Abstract

Durable Left Ventricular Assist Device (LVAD) is an important modality for bridge or destination therapy for patients with end-stage heart failure. However, there is a paucity of evidence guiding management for LVAD explantation in patients with sufficient myocardial recovery as this only occurs in 1-3% of cases. We present a case of a patient with LVAD placement due to alcoholic cardiomyopathy with subsequent removal of his LVAD three years later. Description of Case: A 51-year-old male with a history of alcohol induced cardiomyopathy with an LV ejection fraction of 10% s/p Heartmate II LVAD implant 3 years ago was evaluated for LVAD explantation. Over the course of one year, LVAD speed was decreased and ejection fraction (EF), cardiac output (CO) and cardiac index (CI) were monitored. Prior to explantation, the patients EF was 50% with a CO of 5.6L/min and CI 2.7 L/min/m2. Following successful explantation, a repeat echocardiogram 3 months later revealed an EF of 45%. Right heart catheterization revealed CO of 5.3L/min and CI 2.6L/min/m2. Patient was discharged on guideline directed medical therapy with continued improvement.

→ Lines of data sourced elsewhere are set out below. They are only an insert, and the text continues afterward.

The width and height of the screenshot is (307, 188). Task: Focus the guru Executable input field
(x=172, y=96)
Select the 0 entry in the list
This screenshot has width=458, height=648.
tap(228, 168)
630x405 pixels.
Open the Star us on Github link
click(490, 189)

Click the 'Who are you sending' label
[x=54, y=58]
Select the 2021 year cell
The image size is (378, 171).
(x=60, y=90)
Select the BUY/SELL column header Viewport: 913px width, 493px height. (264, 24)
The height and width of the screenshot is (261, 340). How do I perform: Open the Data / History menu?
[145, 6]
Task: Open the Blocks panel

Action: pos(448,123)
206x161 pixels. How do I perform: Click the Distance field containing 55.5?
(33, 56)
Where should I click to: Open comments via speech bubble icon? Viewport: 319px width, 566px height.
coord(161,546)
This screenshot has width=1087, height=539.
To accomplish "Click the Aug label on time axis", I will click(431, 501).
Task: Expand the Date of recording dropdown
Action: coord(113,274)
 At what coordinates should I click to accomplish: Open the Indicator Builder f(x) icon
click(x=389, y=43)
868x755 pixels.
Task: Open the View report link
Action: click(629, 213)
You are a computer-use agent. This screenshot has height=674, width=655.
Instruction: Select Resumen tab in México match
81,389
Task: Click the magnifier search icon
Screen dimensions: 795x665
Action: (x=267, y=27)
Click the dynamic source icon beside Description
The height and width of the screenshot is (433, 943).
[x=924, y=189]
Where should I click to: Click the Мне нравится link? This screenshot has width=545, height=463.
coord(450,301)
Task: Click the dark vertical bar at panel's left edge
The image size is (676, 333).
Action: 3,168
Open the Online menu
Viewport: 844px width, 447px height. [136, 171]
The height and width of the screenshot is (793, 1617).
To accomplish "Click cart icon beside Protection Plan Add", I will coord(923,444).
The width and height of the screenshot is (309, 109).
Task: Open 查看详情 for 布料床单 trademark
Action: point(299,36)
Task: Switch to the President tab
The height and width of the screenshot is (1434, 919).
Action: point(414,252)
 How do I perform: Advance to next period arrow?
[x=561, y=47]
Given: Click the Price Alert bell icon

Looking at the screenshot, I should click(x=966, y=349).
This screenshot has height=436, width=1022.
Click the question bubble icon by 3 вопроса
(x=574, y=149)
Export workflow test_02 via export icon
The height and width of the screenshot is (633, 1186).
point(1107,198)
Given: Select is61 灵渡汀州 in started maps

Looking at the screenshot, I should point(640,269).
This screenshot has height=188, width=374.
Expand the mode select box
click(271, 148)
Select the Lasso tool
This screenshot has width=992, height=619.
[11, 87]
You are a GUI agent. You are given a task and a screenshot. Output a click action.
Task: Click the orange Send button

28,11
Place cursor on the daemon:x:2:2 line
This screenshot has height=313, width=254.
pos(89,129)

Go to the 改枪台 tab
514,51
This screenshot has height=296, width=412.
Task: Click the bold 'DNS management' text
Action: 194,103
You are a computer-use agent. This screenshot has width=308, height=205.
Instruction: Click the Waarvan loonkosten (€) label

Discussion: Mechanical, histological, and biochemical myocardial improvement has been described in LVAD recipients. There is a paucity of data to guide recovery assessment and candidacy for explantation. The 2023 ISHLT guidelines have attempted to synthesize the available data and outline the major considerations. Assessment should be done at low LVAD speeds with incorporation of data from patient’s clinical status, echocardiography, right heart catheterization, and cardiopulmonary exercise testing. Utilization of LVAD as a bridge to recovery was feasible in our patient given careful assessment of recovered cardiac function as outlined by aforementioned criteria. LVAD explantation after heart recovery remains a rare phenomenon. As access to cardiac transplantation remains limited, consistent use of guideline directed medical therapy allows for the possibility of heart recovery along with explantation. We present a case of successful and maintained myocardial recovery after LVAD explantation. Cases such as this would benefit from standardization of LVAD explantation guidelines for optimal long-term survival for patients.